It was after two in the morning when we reached home. My rooms were a couple of streets before his own, but he begged me to see him to his door. His nervous state had grown, meanwhile, worse and worse; his legs failed him several times, seeming to sink under his weight; he took my arm; more than once he reeled. There was something about it all, about himself particularly, that made my skin crawl. The awful feeling that I, too, was to be involved increased in me.

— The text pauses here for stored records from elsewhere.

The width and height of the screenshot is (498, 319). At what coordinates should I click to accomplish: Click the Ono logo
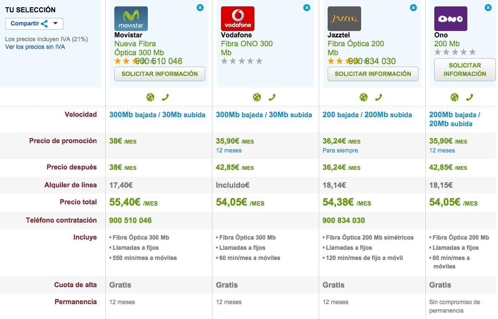450,19
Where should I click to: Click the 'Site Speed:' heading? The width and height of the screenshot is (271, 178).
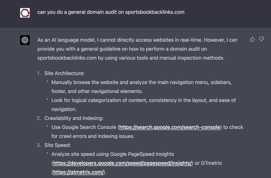coord(57,145)
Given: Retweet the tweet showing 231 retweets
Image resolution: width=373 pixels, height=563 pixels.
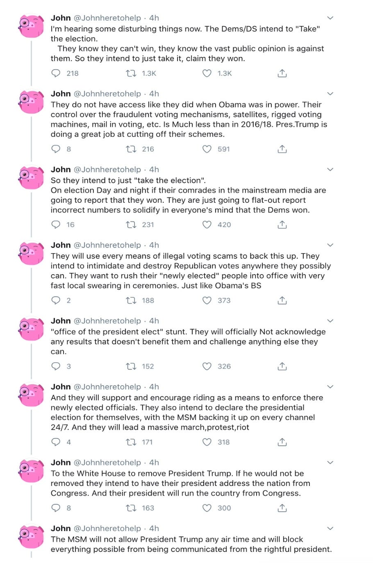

As we turned out of Fourth Avenue into his street, a loud noise met us: a prolonged, hoarse sound, a clank of machinery in it somewhere, another sound as well that pulsed and throbbed. A dense crowd blocked the way. There was smoke. A fire engine was pumping water into a burning building--the one that Brodie lived in. These details I noticed in the first few seconds, but even before I had registered them Brodie uttered a queer cry and half-collapsed against me. He was speechless with terror, and at first something of his terror he communicated to me, too. My heart sank into my boots. The "rats" I understood instantly, had nothing to do with his eau de Cologne recipe. This was a far more serious matter.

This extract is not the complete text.